There are already plenty of obituaries out there praising Watts’ superb skill and utmost professionalism behind a drum kit. The man surely deserves all the posthumous tributes and accolades, but the late drummer was more than just music. In fact, there is a lot that few people knew about the world’s classiest rock drummer. Did you know he wrote a children’s book? It’s true. In 1964 Watts wrote Ode to a Highflying Bird as a tribute to one of his bebop jazz heroes, saxophonist Charlie “Bird” Parker. Watts also illustrated the book.

Writing, drawing and rock’n’roll weren’t Watt’s only passions. According to Civil War Talk, fire drummer Stones was an avid collector of American Civil War relics, including guns, flags, hats, belt buckles and brass uniform buttons. A 1969 Evening Standard article by Ray Connolly agrees, adding that Watts said he existed at “a crossroads between greatness and the righteous life” and called himself “an obsessive collector” who didn ‘Would never stop buying things if he was as rich as Paul Getty.

Rare for a rock star

Another thing that set Watts apart from many of his rock’n’roll peers was his long-standing marriage.
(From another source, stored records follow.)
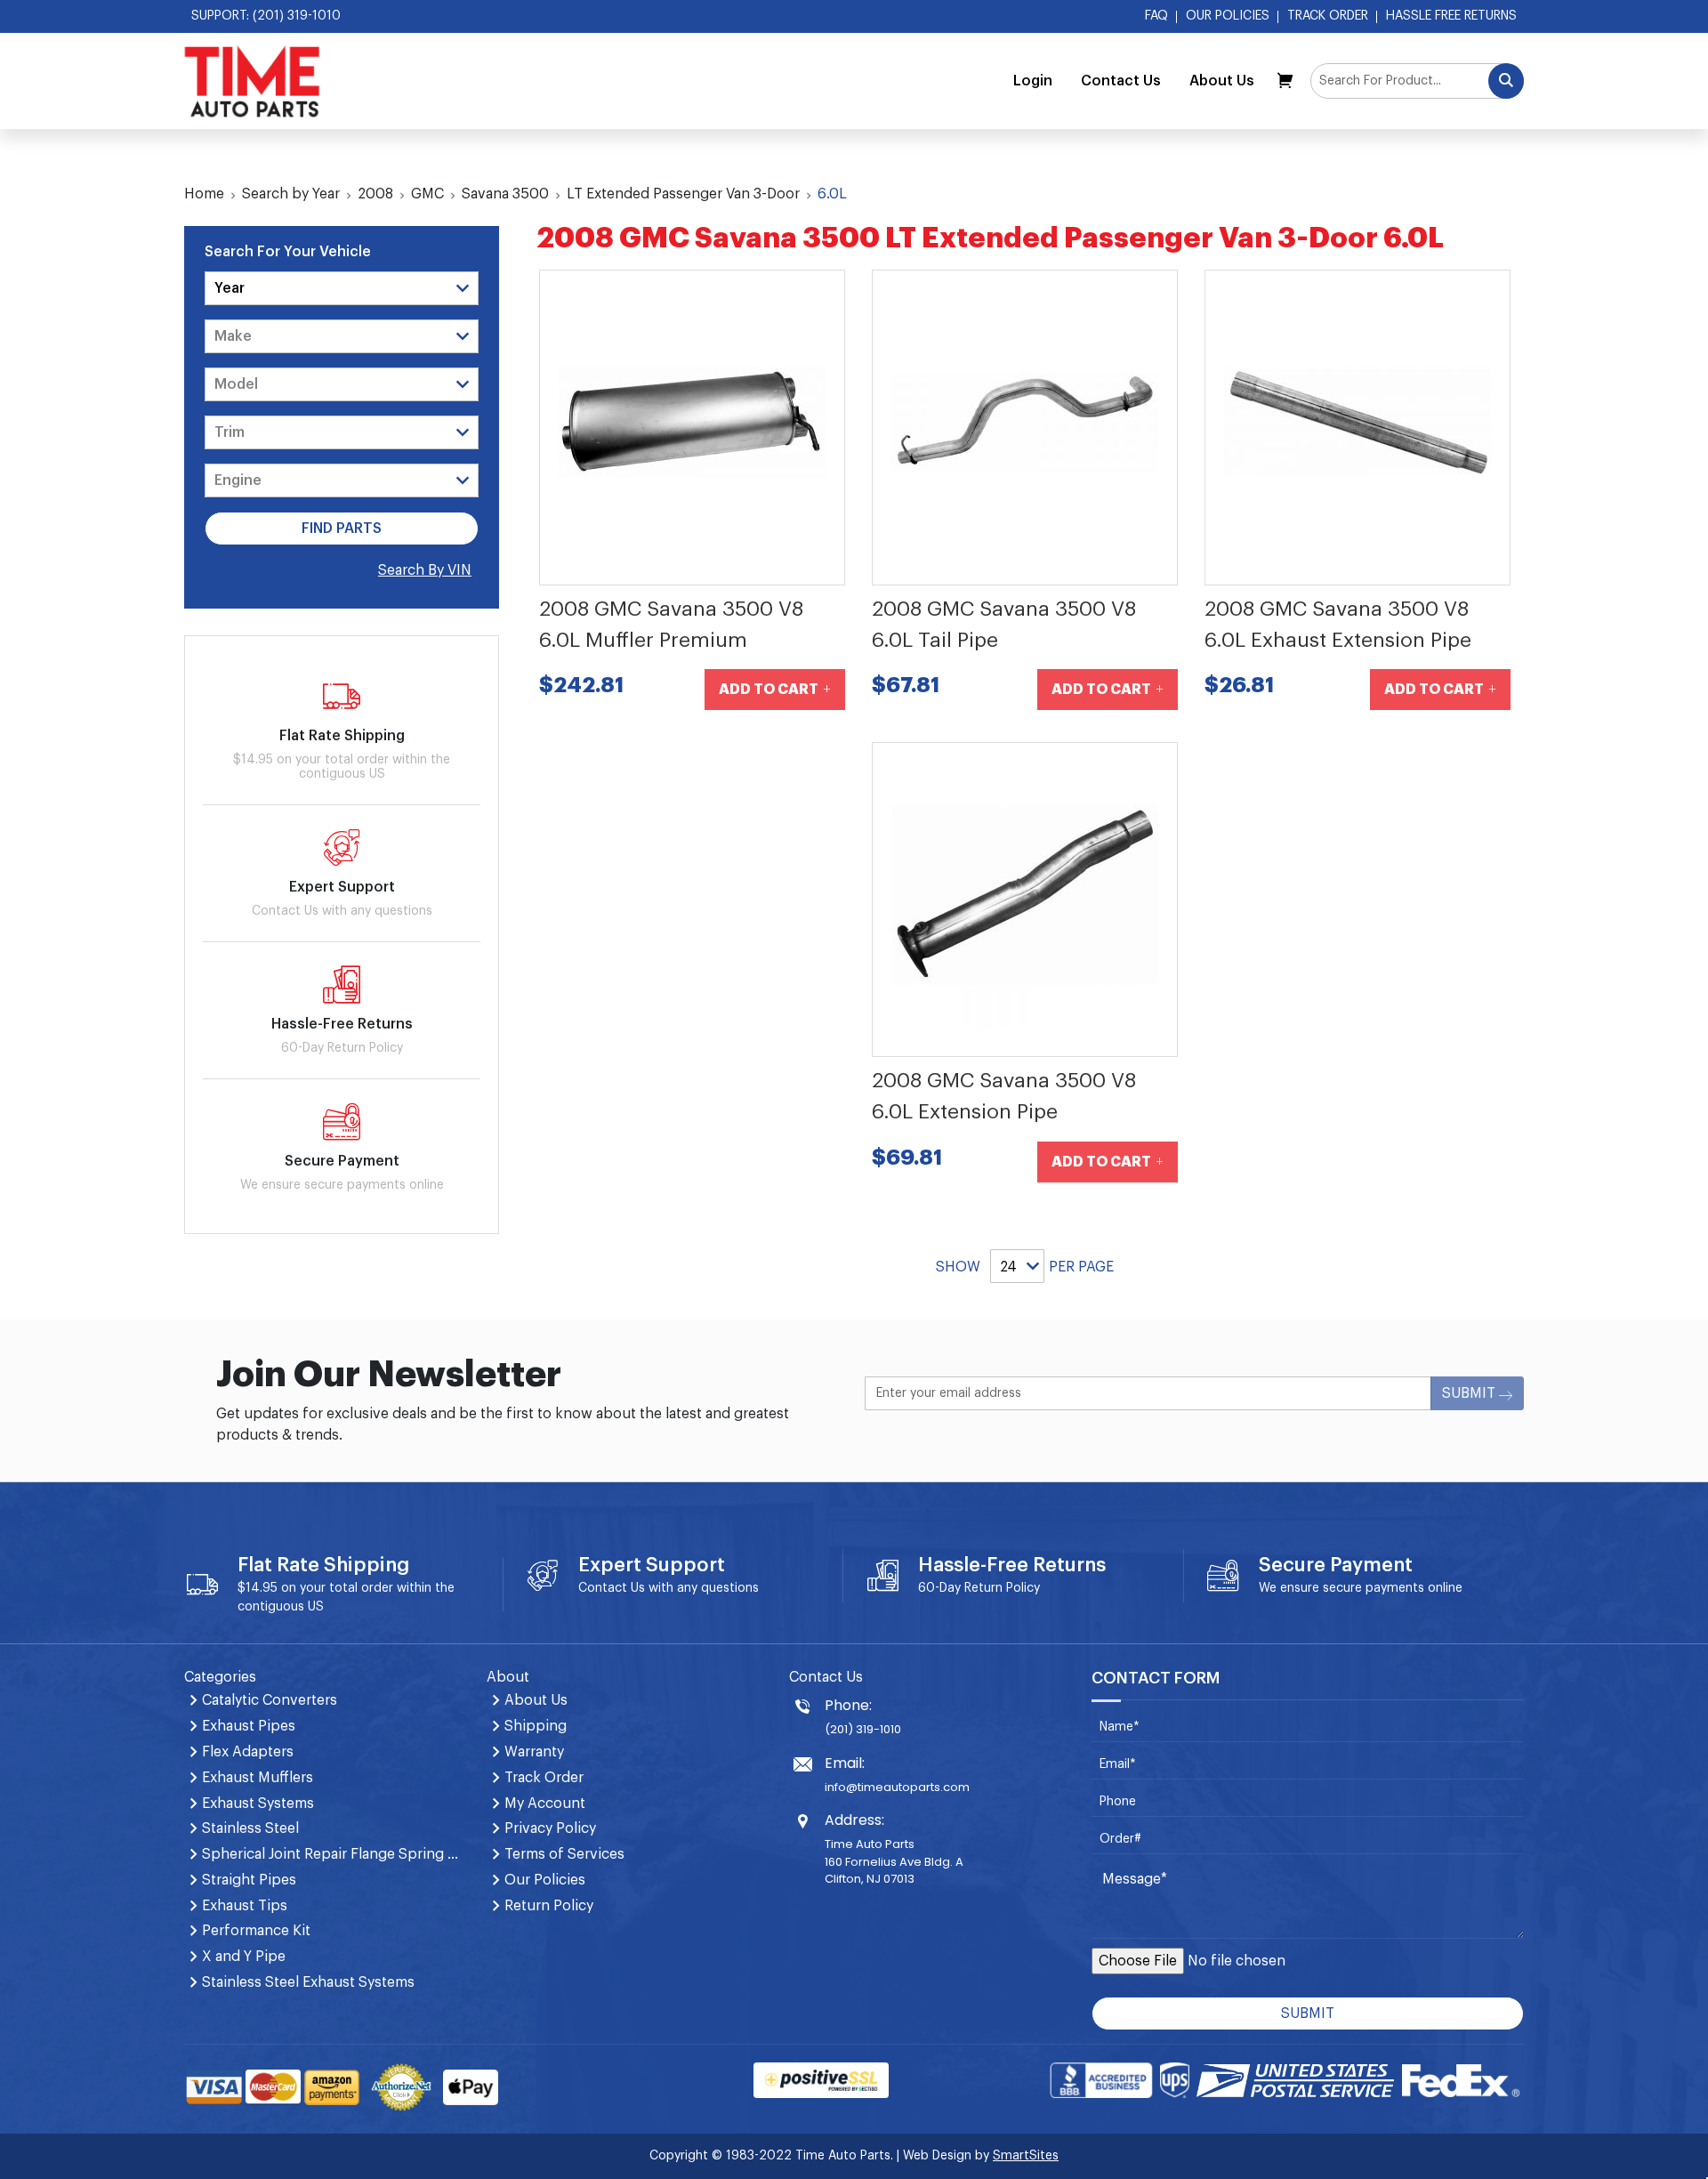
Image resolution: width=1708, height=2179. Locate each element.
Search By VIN (424, 570)
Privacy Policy (550, 1828)
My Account (544, 1803)
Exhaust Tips (244, 1906)
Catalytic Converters (269, 1700)
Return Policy (1002, 1588)
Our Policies (1227, 16)
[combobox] (1417, 81)
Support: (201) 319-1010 (266, 16)
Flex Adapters (248, 1752)
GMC (427, 194)
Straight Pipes (249, 1880)
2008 (375, 194)
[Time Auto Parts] (252, 81)
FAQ (1156, 16)
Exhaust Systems (258, 1803)
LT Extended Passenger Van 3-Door (683, 194)
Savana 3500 (505, 194)
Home (204, 194)
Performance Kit (256, 1931)
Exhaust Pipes (248, 1726)
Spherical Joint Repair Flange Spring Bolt (333, 1854)
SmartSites (1026, 2156)
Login (1032, 81)
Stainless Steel (250, 1828)
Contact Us (1121, 81)
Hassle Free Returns (1451, 16)
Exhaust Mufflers (257, 1778)
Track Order (1327, 16)
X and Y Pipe (244, 1956)
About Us (1221, 81)
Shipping (535, 1726)
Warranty (534, 1752)
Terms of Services (564, 1854)
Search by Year (291, 194)
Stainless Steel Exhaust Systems (308, 1982)
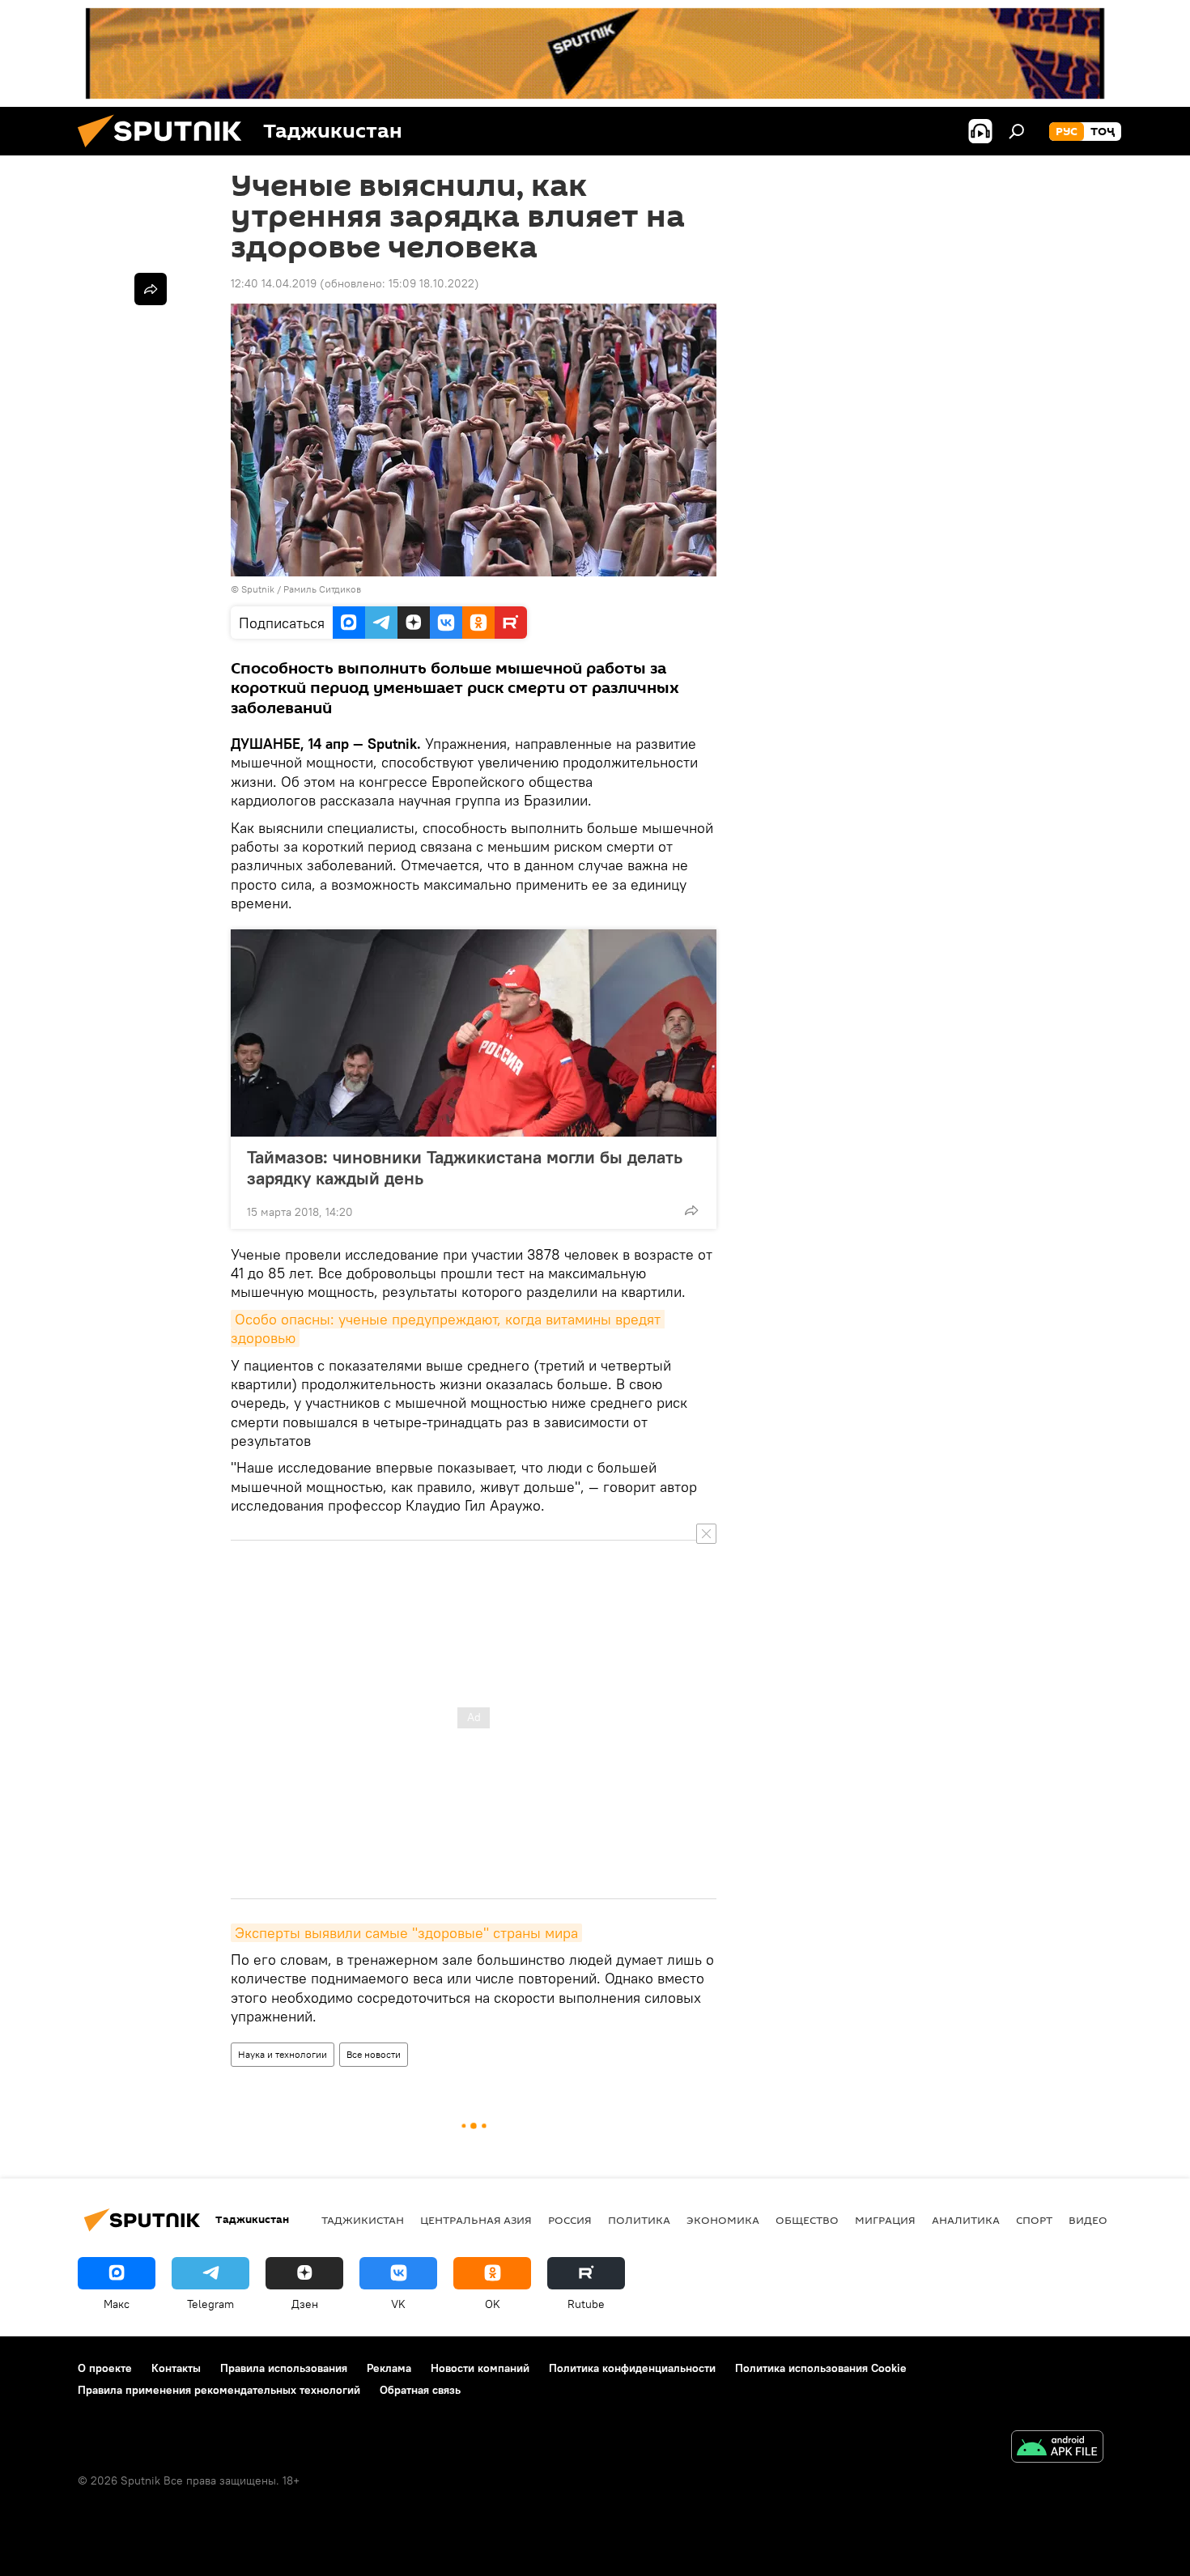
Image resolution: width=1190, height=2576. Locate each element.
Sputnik (259, 589)
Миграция (885, 2220)
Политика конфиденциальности (632, 2368)
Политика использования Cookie (821, 2368)
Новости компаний (480, 2368)
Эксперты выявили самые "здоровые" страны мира (406, 1932)
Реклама (389, 2368)
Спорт (1034, 2220)
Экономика (722, 2220)
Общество (807, 2220)
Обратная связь (420, 2390)
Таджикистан (362, 2220)
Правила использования (283, 2368)
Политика (639, 2220)
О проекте (105, 2368)
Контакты (176, 2368)
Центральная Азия (476, 2220)
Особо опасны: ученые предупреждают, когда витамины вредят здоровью (448, 1328)
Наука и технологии (282, 2054)
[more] (691, 1210)
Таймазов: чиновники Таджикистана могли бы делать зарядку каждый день (464, 1167)
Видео (1088, 2220)
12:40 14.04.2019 (274, 283)
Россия (570, 2220)
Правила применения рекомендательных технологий (219, 2390)
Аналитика (966, 2220)
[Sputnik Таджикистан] (166, 151)
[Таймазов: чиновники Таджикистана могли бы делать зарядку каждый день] (473, 1033)
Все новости (373, 2054)
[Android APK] (1057, 2448)
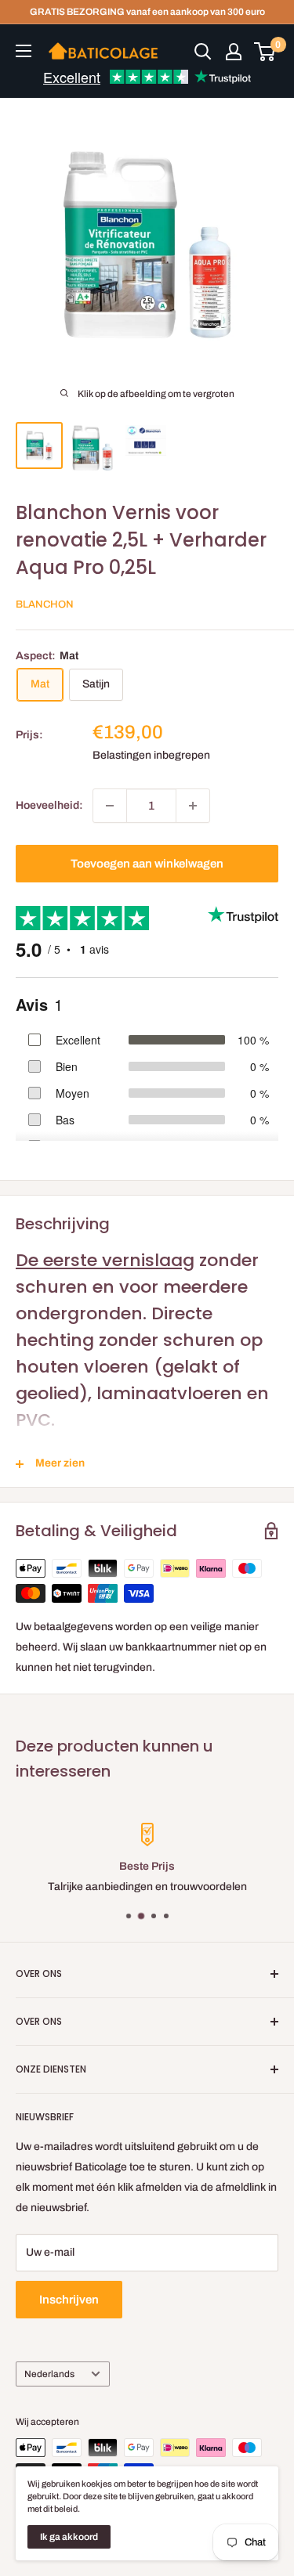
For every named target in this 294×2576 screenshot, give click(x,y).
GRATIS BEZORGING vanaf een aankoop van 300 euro (147, 11)
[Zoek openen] (203, 51)
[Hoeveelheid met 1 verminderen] (109, 805)
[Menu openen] (23, 51)
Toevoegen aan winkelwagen (147, 863)
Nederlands (49, 2374)
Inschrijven (69, 2299)
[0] (265, 51)
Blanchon (45, 604)
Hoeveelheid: (49, 805)
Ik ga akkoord (69, 2536)
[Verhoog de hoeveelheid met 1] (192, 805)
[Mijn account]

Unlike former three-time-married Stones bassist Bill Wyman or singer Mick Jagger who had eight children with five different wives, the gentleman drummer married his first and only wife, Shirley Ann Shepherd, in 1964 and he was faithful even when her group mates cheated on her. their wives and girlfriends with groupies, according to Amo Mama.

When New Musical Express asked Watts to reveal the secret to his lasting marital success, the ever-stylish drummer said, “Because I’m not exactly a rockstar.” Watt’s beloved wife was at his bedside when he passed away on August 24, 2021.

According to AV Club, a Rolling Stones spokesperson noted that Watts had recently undergone a “completely successful” procedure and that the 80-year-old drummer had been advised by his medics to rest and recuperate instead of going out with the group. on their “No Filter Tour.” Watts noted that his timing was “a little off” for once in his life and that he didn’t want to disappoint fans by postponing or canceling upcoming concerts.

Watts asked his good friend, Steve Jordan, to temporarily resume his duties as drummer. Jordan, who is known for his Emmy-winning percussion skills on Late Night with David Letterman and Saturday Night Live, agreed to the gig, saying, “No one will be happier than me to give up my place on the drum riser as soon as Charlie tells me he’s ready to go.”

Watts is dead and will never take his shot back. However, he will always be remembered as the legend that he always was.